近い、近いし人の匂いかぐのってそんな平常運転じゃないよね。


今は優しいディランの事だ。

遠回しに私の体臭を指摘してくれているのかもしれない。


「ディラン、私臭い?」


「いいや、他の男に嗅がせてはいけないくらい、いい匂いがする。」


「そ、そう。それなら良かったわ。」

臭くないのなら良いのか?

いや、これは良い事なのか?

会話として成立していないよね。


頭がプチパニックになっていると首筋にくすぐったい刺激が来た。


「ひゃっ…。」

思わず声が出る。


なになに?

何があったの?

く、首を舐められた?



ディランの方を見ると彼は口を手で押さえて真っ赤になっている。


そして、何だか顔が辛そうだ。


「ディラン、大丈夫?」

本当は首を舐めるとかやめて欲しいと言おうとしたけどあまりにもディランが辛そうだったので違う声かけになってしまった。


ディランは無言でまだ手で顔を覆っている。


無許可で私に何かしらちょっかいを出してきたのを反省しているのかしら?


であればいいんだけど…。


「…。」

しばらく黙っていたディランだがすっと立ち上がる。


なになに?次は何が起こるの?


無意識に身構える。


「その…先ほどのは…。」


ディランが何かごにょごにょ言っているけどよく聞き取れない。


「えっと、ごめん。何て言ってるか聞き取れないんだけど。」


「っ…。
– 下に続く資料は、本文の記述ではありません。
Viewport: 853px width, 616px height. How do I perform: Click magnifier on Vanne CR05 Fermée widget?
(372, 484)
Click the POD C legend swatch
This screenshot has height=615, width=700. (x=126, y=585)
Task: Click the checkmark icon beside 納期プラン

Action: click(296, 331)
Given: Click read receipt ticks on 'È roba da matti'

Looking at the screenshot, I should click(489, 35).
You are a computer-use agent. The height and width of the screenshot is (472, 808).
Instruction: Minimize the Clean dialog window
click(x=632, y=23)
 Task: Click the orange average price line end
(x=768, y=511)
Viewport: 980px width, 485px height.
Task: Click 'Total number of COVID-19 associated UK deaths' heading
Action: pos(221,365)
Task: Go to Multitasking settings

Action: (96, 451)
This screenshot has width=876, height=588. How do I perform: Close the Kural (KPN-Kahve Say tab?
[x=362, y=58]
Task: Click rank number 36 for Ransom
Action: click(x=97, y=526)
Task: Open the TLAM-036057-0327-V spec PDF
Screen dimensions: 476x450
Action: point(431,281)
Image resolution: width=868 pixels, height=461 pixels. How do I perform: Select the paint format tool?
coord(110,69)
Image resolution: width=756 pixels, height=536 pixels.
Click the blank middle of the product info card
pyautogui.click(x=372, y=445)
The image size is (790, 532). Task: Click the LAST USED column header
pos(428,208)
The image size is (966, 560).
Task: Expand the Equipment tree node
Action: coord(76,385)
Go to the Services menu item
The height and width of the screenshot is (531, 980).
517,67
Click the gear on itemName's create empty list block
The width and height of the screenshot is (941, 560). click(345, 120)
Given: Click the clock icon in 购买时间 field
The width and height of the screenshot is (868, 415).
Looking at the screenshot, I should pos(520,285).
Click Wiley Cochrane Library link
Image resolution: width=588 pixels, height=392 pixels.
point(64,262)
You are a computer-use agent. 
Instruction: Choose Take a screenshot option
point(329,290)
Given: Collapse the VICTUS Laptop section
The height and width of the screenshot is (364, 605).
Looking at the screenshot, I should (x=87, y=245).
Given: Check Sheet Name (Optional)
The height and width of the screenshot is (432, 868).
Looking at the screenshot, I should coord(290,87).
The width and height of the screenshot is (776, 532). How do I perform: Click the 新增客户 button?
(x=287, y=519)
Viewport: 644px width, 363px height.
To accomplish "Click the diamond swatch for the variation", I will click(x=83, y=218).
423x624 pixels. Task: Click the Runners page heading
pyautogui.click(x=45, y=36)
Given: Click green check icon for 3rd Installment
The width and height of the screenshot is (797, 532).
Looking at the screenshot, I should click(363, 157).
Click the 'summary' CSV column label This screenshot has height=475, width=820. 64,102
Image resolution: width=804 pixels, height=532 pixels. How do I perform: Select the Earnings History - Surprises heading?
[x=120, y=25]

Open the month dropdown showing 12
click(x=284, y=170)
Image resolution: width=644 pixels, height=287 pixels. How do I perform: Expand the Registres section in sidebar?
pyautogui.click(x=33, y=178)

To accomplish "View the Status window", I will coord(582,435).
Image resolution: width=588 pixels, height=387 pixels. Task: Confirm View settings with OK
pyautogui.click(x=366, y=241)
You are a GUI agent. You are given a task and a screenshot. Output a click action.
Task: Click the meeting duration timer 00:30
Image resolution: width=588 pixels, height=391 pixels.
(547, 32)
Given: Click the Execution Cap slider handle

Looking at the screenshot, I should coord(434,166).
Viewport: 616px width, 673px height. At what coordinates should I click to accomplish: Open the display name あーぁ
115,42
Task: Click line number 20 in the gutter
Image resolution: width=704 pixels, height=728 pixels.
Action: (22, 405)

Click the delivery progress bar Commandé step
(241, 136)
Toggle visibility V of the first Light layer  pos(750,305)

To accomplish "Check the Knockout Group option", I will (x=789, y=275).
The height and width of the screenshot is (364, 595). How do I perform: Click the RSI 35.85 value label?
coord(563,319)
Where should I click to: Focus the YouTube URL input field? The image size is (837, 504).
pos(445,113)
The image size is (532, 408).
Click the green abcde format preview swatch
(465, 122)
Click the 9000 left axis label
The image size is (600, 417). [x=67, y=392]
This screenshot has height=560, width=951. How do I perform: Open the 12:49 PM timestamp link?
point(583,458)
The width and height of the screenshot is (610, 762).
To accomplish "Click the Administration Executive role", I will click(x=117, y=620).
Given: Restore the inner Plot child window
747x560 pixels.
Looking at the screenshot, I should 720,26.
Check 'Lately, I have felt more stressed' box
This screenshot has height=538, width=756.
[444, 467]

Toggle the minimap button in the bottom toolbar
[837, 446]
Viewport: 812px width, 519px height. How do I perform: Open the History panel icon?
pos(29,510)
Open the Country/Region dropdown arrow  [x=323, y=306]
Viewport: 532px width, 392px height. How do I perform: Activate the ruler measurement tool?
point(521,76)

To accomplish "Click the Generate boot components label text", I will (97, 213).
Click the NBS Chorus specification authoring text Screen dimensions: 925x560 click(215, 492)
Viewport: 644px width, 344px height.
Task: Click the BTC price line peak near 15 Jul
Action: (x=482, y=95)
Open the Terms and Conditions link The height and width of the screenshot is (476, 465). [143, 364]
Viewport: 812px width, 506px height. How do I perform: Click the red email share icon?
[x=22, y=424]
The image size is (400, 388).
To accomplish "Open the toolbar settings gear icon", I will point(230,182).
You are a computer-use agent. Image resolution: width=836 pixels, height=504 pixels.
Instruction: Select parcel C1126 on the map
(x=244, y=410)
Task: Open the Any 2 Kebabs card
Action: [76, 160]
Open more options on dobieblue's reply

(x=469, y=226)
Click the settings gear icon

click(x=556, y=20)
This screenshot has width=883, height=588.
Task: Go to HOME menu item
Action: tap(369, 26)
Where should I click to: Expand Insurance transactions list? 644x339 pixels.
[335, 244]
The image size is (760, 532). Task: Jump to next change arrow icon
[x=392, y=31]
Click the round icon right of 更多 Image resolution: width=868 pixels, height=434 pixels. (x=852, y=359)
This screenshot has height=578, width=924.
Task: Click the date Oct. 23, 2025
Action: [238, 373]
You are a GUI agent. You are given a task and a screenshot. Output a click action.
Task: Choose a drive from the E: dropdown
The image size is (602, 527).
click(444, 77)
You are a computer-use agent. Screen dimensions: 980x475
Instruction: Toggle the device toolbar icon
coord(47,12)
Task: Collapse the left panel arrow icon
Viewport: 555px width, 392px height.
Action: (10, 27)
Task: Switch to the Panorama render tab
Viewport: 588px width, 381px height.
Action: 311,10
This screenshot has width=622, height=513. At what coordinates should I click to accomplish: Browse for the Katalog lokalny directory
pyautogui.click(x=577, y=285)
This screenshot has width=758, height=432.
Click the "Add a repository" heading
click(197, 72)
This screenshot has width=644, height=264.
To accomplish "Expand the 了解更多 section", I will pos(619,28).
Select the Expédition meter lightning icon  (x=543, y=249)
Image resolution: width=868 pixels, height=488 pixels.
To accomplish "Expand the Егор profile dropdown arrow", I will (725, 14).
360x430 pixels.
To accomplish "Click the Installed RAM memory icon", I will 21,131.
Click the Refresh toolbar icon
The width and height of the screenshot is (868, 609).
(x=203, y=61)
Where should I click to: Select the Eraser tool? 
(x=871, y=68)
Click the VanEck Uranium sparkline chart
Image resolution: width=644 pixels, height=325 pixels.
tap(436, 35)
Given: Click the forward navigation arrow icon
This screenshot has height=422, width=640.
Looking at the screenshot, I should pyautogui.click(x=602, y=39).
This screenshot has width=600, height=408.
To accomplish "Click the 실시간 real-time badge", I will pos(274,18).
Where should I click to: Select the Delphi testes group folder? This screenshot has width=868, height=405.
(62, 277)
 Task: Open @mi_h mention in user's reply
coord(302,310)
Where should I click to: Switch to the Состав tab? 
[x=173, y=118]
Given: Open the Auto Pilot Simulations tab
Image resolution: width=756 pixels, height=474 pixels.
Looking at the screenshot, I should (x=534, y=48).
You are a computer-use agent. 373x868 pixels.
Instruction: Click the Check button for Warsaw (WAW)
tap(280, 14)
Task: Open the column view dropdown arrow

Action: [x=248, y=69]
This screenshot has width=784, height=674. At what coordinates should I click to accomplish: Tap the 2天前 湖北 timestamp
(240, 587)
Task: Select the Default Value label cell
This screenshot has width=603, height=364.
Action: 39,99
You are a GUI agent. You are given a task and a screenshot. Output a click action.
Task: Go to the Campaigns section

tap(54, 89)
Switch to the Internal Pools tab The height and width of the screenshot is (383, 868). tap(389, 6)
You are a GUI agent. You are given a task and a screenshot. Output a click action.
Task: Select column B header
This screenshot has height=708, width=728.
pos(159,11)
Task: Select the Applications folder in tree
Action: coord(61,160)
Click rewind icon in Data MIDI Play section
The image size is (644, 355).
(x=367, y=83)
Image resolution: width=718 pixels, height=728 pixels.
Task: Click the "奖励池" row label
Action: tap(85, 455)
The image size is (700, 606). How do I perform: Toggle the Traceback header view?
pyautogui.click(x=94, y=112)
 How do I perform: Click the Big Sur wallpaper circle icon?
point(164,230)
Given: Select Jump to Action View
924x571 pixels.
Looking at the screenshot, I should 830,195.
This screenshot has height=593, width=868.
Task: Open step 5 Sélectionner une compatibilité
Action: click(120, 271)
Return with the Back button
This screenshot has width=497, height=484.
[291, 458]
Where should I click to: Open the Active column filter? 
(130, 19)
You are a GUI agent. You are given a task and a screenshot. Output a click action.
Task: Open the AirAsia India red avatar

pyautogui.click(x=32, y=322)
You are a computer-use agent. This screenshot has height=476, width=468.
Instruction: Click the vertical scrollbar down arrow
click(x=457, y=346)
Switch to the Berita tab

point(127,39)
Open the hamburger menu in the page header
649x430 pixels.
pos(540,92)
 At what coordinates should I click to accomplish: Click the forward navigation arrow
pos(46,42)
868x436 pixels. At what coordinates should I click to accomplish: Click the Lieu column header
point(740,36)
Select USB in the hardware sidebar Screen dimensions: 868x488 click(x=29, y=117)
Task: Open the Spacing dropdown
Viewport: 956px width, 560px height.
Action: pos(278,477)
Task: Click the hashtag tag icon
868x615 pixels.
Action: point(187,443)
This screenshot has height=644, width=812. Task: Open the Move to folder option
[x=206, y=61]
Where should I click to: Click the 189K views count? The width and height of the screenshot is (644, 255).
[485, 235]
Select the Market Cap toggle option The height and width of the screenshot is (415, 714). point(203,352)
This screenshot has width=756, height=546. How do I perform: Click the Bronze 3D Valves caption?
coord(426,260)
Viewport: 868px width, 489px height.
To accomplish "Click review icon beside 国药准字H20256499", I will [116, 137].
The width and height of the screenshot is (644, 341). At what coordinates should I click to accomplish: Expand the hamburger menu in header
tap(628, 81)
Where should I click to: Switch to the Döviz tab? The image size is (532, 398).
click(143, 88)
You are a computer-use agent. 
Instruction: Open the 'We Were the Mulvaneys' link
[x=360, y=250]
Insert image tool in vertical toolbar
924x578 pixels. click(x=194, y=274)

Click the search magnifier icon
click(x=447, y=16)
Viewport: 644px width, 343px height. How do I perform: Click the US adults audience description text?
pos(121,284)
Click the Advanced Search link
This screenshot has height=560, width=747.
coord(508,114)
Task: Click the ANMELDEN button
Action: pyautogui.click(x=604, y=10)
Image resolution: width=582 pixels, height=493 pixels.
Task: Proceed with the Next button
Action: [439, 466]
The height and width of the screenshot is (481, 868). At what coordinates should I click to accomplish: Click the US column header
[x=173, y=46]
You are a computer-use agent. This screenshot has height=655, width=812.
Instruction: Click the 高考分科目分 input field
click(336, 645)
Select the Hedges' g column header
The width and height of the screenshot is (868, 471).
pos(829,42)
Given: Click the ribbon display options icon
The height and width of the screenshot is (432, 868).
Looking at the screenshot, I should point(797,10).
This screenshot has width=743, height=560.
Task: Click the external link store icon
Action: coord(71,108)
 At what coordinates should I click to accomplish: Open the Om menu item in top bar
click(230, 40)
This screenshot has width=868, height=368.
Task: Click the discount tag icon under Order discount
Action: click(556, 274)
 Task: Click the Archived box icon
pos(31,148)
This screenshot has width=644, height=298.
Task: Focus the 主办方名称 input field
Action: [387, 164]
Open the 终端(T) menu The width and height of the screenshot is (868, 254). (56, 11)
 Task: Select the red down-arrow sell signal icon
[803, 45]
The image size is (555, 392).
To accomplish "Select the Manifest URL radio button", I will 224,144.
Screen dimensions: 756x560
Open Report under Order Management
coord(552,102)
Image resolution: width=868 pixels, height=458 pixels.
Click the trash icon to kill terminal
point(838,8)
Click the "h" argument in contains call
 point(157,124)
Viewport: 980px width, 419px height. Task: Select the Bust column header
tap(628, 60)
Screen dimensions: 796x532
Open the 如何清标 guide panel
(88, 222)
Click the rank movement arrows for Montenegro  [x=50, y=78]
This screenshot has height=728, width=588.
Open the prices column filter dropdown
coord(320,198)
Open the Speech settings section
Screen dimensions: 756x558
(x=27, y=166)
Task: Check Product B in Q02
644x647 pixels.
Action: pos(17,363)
何でもない!失礼する!」


そう言ってそそくさとこの場を去って行った。


1人残された私は仕事道具が広がった机を見てため息をつく。


一体何だったのよ。


勝手に隣に座って勝手に匂いをかがれて、勝手にく、首を舐められて…。



そして、謝ってどこかに行くってさ。




ディランの思考が全く理解できないわ。


ー------------------
(ディラン視点)

やってしまった…。




ルキアを前にすると、どうしても触れてしまいたくなる。



体を繋げれば余裕ができると思ったのだが、逆だった。



あの夜を経て更にルキアを体が無意識に求めてしまっている。


こんな状態になるとは自分でも予想外だ…。



早く、早く次の約束の夜を迎えなければ自分が壊れそうだ。